MINNEAPOLIS — Kyle Gibson is the elder statesman in the Twins’ clubhouse.
The 2009 first-round draft pick made his big-league debut for Minnesota in 2013. In the six years that followed, Gibson has seen a lot of departures, a lot of new faces and a lot of losses.
One thing he hasn’t seen is a division title. In fact, this is the first time in Gibson’s major-league career that the Twins have even seriously contended for an American League Central crown.
The St. Paul Pioneer Press talked with Gibson, the lone holdover from Minnesota’s 66-win team in 2013, this week about playing for a winner, roster transformation and Gibson’s potential postseason debut.
What is this like for you with this team, for the first time since you’ve been here, being in the race for a division title?
“It’s pretty special. When I was … drafted in 2009, they were in the middle of a really good run, and we were hoping to keep that going. And then in ‘13 and ‘14, we struggled pretty bad with some injuries and stuff.
And it was always just a thought you wanted to be the young guy that was coming up and changing the course of stuff and getting it going in the right direction. I felt like we were really close in 2017. We had some injuries last year, or we would’ve been right there again.
But this year, it kind of feels like a nice culmination of the young guys that have come up just after me, and the new guys that they’ve brought in to make huge impacts. It’s just really cool to see it actually come around and be a part of the only organization I’ve known, to be a part of the team that’s (achieving) the goal that we’ve had here for a while, to realize that is pretty cool.”
Did you ever think it would take this long? And because it has, does that make you appreciate it any more?
“I don’t necessarily think you think about the timing. We only have so much control of who’s added to the team, who’s subtracted from the team, stuff like that. But you always have that goal. You always start the season thinking that’s going to happen. It’s always disappointing when you don’t, but you don’t try to put a timeline on it and say, ‘Hey, if we don’t do it by this (year), then we haven’t succeeded,’ or, ‘If we do it this quick, then we’re exceeding expectations.’

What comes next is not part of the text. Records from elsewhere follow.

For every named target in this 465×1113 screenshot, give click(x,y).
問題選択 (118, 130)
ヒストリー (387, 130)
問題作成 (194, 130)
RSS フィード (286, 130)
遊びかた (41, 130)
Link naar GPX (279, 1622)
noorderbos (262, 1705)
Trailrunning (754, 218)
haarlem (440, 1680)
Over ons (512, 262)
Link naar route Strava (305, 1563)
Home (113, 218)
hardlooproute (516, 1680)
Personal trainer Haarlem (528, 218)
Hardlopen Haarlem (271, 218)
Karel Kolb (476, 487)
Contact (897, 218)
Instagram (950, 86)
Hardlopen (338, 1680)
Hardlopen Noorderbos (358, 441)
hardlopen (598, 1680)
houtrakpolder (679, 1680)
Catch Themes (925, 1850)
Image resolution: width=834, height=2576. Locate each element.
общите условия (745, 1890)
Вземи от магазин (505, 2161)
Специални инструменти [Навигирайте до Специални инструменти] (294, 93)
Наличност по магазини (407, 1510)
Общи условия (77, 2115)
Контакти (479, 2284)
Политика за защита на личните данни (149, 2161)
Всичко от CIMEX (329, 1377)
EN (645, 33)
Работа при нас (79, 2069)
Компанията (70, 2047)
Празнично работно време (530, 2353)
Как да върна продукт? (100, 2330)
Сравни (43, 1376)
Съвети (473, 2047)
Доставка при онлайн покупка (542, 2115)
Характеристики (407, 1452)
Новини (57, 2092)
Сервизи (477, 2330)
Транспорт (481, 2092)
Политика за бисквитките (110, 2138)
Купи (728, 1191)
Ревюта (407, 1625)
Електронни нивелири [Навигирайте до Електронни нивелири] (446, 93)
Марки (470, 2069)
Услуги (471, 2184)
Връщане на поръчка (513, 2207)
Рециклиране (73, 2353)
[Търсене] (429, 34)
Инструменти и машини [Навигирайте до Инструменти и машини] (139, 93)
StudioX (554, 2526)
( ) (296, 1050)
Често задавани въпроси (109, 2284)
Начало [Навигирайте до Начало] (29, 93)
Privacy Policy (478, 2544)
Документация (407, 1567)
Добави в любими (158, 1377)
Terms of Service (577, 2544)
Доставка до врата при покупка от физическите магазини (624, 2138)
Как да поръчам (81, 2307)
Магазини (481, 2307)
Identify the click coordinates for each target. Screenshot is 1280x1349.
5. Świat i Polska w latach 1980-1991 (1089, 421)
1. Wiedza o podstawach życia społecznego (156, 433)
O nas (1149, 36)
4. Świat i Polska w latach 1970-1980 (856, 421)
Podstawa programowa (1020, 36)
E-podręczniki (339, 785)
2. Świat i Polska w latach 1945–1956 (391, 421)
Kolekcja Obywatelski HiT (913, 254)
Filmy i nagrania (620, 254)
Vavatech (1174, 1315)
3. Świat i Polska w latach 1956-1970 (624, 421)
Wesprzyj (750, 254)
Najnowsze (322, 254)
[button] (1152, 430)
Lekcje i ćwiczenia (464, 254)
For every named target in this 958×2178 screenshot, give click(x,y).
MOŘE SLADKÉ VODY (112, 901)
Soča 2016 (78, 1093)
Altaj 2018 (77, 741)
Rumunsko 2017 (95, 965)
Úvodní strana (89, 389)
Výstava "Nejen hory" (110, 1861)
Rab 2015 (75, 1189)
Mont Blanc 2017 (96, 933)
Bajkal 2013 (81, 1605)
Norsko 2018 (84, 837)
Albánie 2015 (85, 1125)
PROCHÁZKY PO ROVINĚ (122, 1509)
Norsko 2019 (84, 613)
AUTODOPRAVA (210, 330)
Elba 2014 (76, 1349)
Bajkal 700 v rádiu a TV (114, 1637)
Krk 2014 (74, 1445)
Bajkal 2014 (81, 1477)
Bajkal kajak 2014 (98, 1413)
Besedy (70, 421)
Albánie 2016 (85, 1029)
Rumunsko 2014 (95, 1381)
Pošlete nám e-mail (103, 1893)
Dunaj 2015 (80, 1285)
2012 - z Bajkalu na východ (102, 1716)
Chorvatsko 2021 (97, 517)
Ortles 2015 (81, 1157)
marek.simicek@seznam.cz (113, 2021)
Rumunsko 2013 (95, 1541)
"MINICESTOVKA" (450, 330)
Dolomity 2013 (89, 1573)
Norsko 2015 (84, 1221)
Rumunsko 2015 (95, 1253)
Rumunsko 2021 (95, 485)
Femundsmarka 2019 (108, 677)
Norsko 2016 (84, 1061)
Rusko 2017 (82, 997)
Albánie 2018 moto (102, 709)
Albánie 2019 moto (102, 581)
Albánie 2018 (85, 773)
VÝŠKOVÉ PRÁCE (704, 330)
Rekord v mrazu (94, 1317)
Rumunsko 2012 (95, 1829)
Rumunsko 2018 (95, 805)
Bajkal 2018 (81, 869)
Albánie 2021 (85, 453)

You try to enjoy the moment, and I think that’s one thing that we’re really trying to do right now. You don’t really know when moments like this are going to come along, when seasons like this are going to come along. You try to enjoy it as much as possible, and try to really live in the moment and understand that a lot of these guys may never be on a team that hits 300 homers again, a lot of these guys may never win another division — if we’re lucky enough to win this division. So you just try to enjoy it.”
Does this feel different than the wild-card races you’ve been in before (in 2015 and 2017)?
“Absolutely. I mean anytime you are controlling your own destiny, and, no matter what other teams do, you just take care of business, then you’re in, then it changes things. When you don’t have to rely on other teams to lose or win, you don’t have to scoreboard watch as much. You know if you’re winning the game, then you’re not going anywhere. So I think that’s really allowed us to focus.”
You talked about how you can’t control, as players, who’s coming and who’s going. Everybody who was here when you got here in 2013 is gone. What it’s been like, year to year, seeing the clubhouse transform?
“Yeah, I don’t want to call it a negative transformation, because without some of these guys leaving, we don’t add some of these guys that are here. It’s different, it’s different. I think six of the teammates I had my whole career to last year aren’t here anymore. It’s different.
But it’s really cool, I was just talking with (Brian) Dozier (this week) — first time he’s in a new clubhouse — and he said it’s cool getting to meet new people and make new friendships. And I think that’s something that has been special with this team. We brought in eight new guys that are having a huge impact, and to be able to get to know them on a different level and be teammates with them and have that turnover, I think, has been a lot of fun.”
This team has barely been in the postseason since you’ve been here, and you haven’t pitched in the postseason yet. How much of a personal goal is it for you to have that experience?
“Yeah, I mean living it in the dugout in 2017 was a lot of fun, and it’s definitely a goal, definitely something that everyone wants to do. Any of us had a goal as a kid to play at the highest level possible at each level, and never pitching in the playoffs or never getting to the ALCS or anything past the wild card game is something that (when it happens) is going to be a lot of fun, and I’m looking forward to it.”